それで他の男の子たちと全く勝負にならないどころか試合にならないので「女は女だけで指してろ」と言われて、結局登夜香と青葉で指し始めるが、やはりルールがよく分かっていないので、状況を見に来てくれた部長の6年生宮坂君が
「お前ら、それ二歩(*3)どころか三歩になってるじゃん」
などと指摘する有様であった。
(*3)ひとつの筋に(成ってない)歩は2つ置けない。歩を《と》に成らせたものであれば複数置いてもいいし《と》が存在する筋に新たに歩を打っても良い。

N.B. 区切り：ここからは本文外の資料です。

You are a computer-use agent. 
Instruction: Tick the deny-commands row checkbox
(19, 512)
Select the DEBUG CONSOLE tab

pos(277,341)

ところで5年生になってクラブとは別にやることになったのが鼓笛である。青葉の小学校では毎年5年生が鼓笛隊を編成し、運動会や市のイベントなどで演奏し、卒業式でも6年生を送る音楽を演奏する。6年生に進級した後入学式で新一年生を迎える音楽を演奏した所で御役御免となり、次の学年に引き継ぐのである。

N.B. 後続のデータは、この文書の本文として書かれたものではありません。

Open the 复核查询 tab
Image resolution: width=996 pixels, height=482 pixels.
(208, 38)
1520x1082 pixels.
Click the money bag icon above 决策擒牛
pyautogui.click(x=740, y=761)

これのパート分けで、青葉はリコーダーでいいと思っていたのだが、パート分けをしていた時、メロディオンのパートが1人足りないという話になる。その時、唐突に咲良が
「川上さんがやりたいと言ってます」
と勝手に言う。
青葉は慌てたのだが、学級委員の元香は
「あ、それでは川上さん、お願いします」
と言ってしまった。
「メロディオンは女子で揃えたいんだげど」
と担任は言ったが元香は
「川上さんは女子です」
と言う。
すると担任も「まあいいか」と言う。
「でも川上さん、スカートのユニフォーム着れる?」
と担任。
「先生、川上さん今日もスカートです」
「あ、そういえばよくスカート穿いてるね」
ということで本人を無視して話は決まってしまう。
「咲良〜、私、メロディオン持ってない」
と青葉は咲良に文句を言う。
「小学1−2年の時に使ってたのは?」
「お母ちゃんがリサイクルショップに売っちゃった」
「なるほどー」
ほんとうはリサイクルショップではなく、青葉の写真付きでブルセラショップに売り飛ばしたものである。買った時の値段より高く売れたなどと母は言っていた。
「じゃ私が使ってたのをあげるよ」
と咲良。
「助かる。ありがとう」
と青葉。
しかしここで青葉がこの1年鍵盤楽器を扱ったことが、翌年からピアノの練習を始めた時、その基礎となったのである。
ちなみに担任の先生はリコーダーを男子で揃える方針だったので、青葉はリコーダーに行かなくて良かったのである。結果的には咲良のファインプレイだ。